#### Stated exercise
In the forum reply about filter functions and the FFT, what can an arbitrary rational filter function with poles and zeros be expressed as?

#### Page text
************

You *can* do things like that, but there is another way. It turns out
that
it is possible to express an arbitrary rational filter function (a
filter with
poles and zeros) as a cascade of one all-pole and one FIR filter.

What you end up with is

H(w) = B(w)/A(w) = FFT{bv}/FFT{av}

where av is the vetor of feedback coefficients and bv the feed-forward
coeffisinets in the filter.

> Also, I'm using the FFT from Numerical Recipes in C and I don't understand
> the data[n+1] and data[n+2] return values, it says "...contain the real and
> imaginary parts of the one aliased point that contains the most positive and
> the most negative frequency." Should I just ignore that and not graph it ?

While that book is brilliant for learning new stuff (somehow, the
authors
manage to get lots of material expressed in only a few pages), I never
used code from that book.

I *think* they meant that an array of complex numbers is organized
somethink like this:

Array = [(real,imag),(real,imag),...,(real,imag))]

that the real and imaginary parts of number n occupy places 2n and
2n+1 in memory.

************

#### Records supplied

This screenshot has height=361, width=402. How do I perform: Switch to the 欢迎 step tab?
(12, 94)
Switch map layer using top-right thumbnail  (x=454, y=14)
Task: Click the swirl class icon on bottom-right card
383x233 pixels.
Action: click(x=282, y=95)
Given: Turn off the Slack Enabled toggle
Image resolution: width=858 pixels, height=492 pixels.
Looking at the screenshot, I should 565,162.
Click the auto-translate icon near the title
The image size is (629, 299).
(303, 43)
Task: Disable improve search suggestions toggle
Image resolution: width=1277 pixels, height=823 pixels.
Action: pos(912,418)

************

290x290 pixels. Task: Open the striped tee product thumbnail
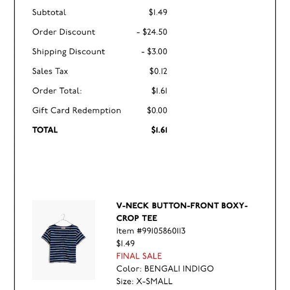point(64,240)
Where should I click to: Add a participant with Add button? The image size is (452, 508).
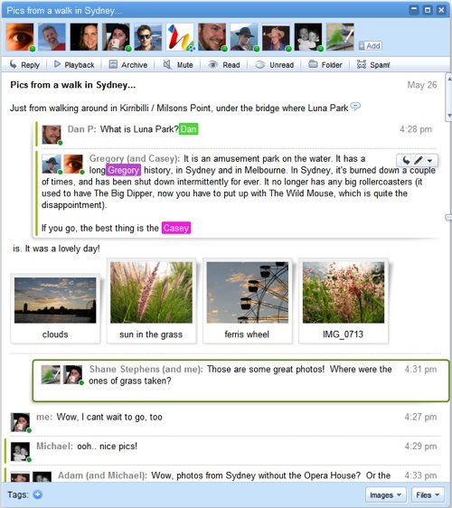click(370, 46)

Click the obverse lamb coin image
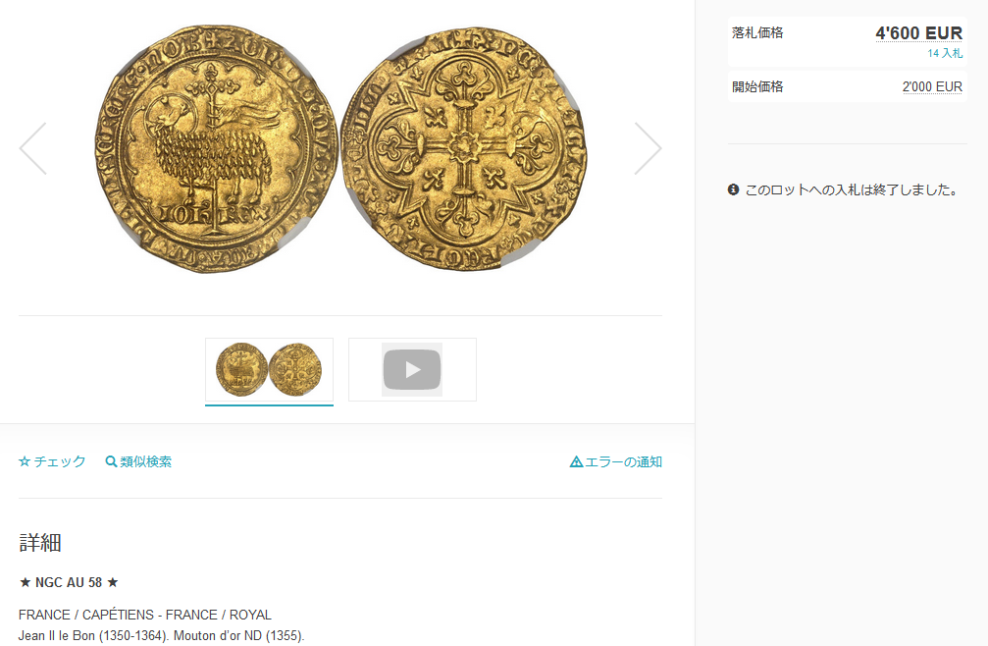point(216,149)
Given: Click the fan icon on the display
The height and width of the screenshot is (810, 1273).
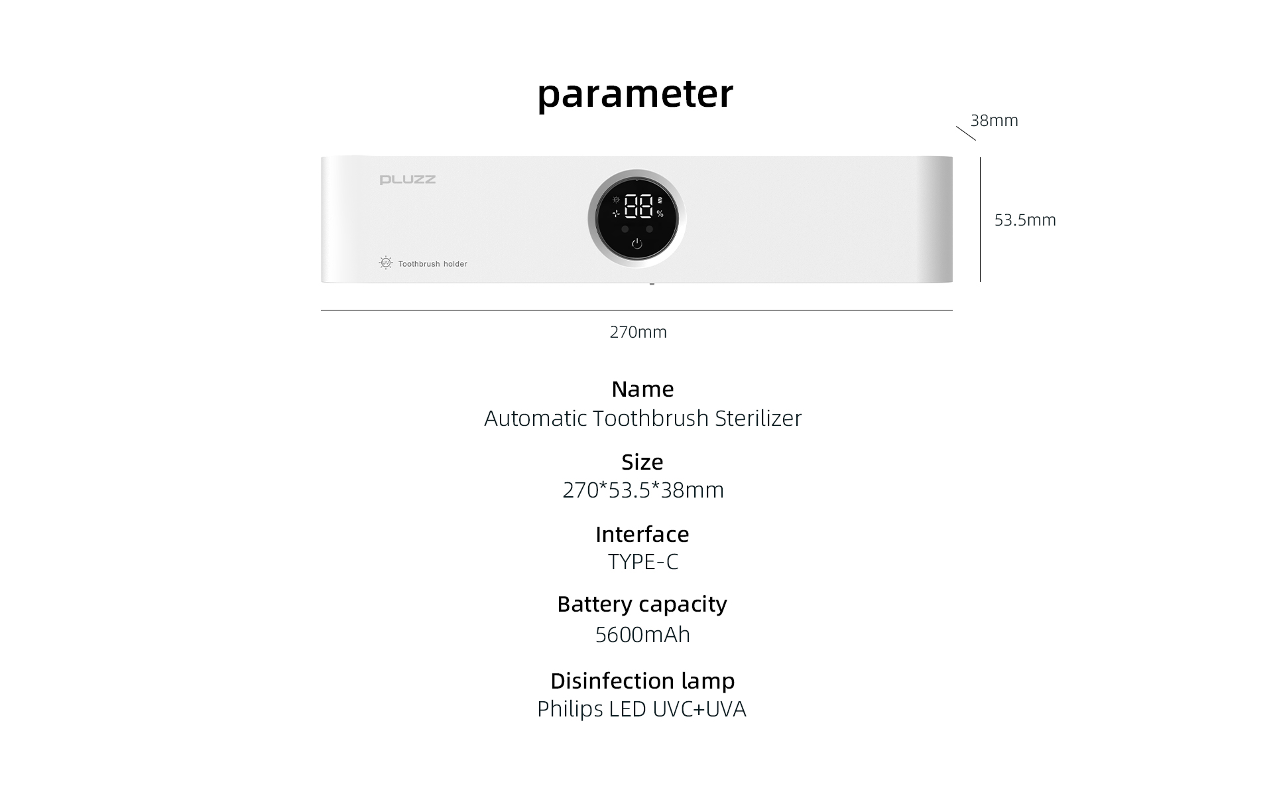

************

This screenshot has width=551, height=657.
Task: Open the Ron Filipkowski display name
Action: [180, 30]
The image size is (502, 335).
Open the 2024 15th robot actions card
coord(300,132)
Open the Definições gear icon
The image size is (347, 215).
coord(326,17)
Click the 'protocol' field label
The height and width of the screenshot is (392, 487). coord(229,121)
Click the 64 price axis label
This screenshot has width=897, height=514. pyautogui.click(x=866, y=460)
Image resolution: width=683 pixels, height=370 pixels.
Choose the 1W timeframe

************

#### Answer for the task
A cascade of one all-pole filter and one FIR filter.